Mounting social anger in Côte d’Ivoire

President Alassane Dramane Ouattara (ADO) has been in power in Côte d’Ivoire for the last 8 years. During the presidential election campaign of 2010, he promised an improvement in the social conditions of the country’s most disadvantaged sections of the population through his slogan “ADO SOLUTIONS”. With regard to education, he announced that he would be committed once elected to build schools and universities, equip them with teaching materials and introduce free education from preschool to third grade. He had also promised free healthcare for children and free maternity care.

Once in charge, instead of the promised solutions, Alassane Ouattara served up only illusions to his electorate. On the social level we have witnessed the chaotic evictions of shantytowns, small businesses and other sites without compensation or any means of support provided for the relocation of the evicted populations. The government has also no solution in relation to the phenomenon of the “microbes” – the pejorative term given to youth involved in violent gangs.  

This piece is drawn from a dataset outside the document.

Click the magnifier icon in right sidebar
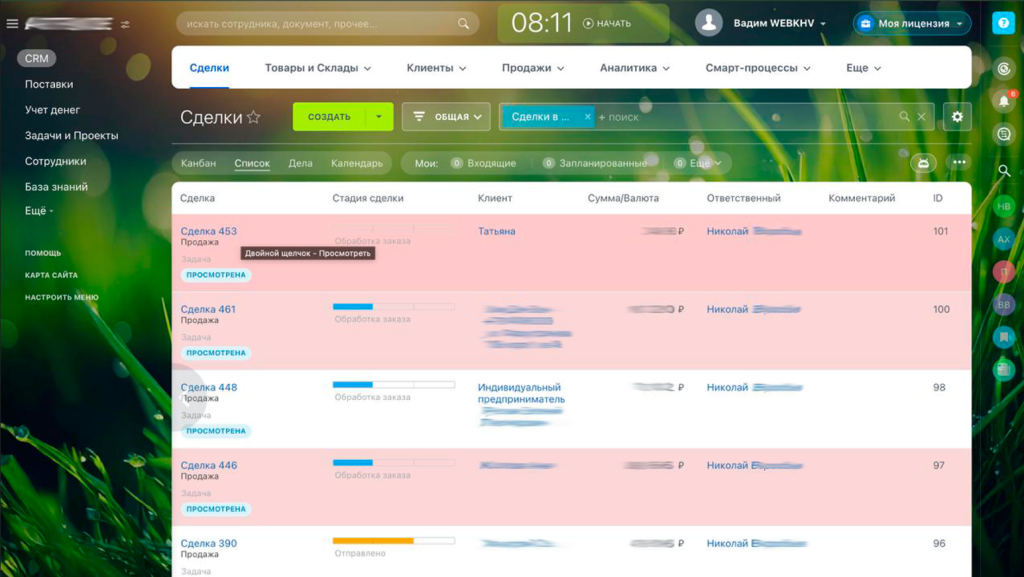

The Ivorian academic system is currently affected by several strikes, including that of the Student and School Federation of Côte d’Ivoire (FESCI), the largest student union, as well as that of the National Coordination of Research Teachers and Researchers of Côte d’Ivoire (CNEC), an important teachers’ union in public universities. Both unions have engaged in strikes in late May and June. The strike of the FESCI was motivated by the demand for the renovation of the university residences, because after the reopening of the university in 2012 following the post-electoral crisis of 2010, the government renovated only three. As a result, the students are forced to be crammed into rooms and even to sleep in amphitheatres and classrooms. The FESCI is also demanding access to Internet on the university site for students. As for the teachers, they have been protesting for payment of overtime work and for the resignation of Abou Karamoko, the president of the Felix Houphouët Boigny University, for his mismanagement. 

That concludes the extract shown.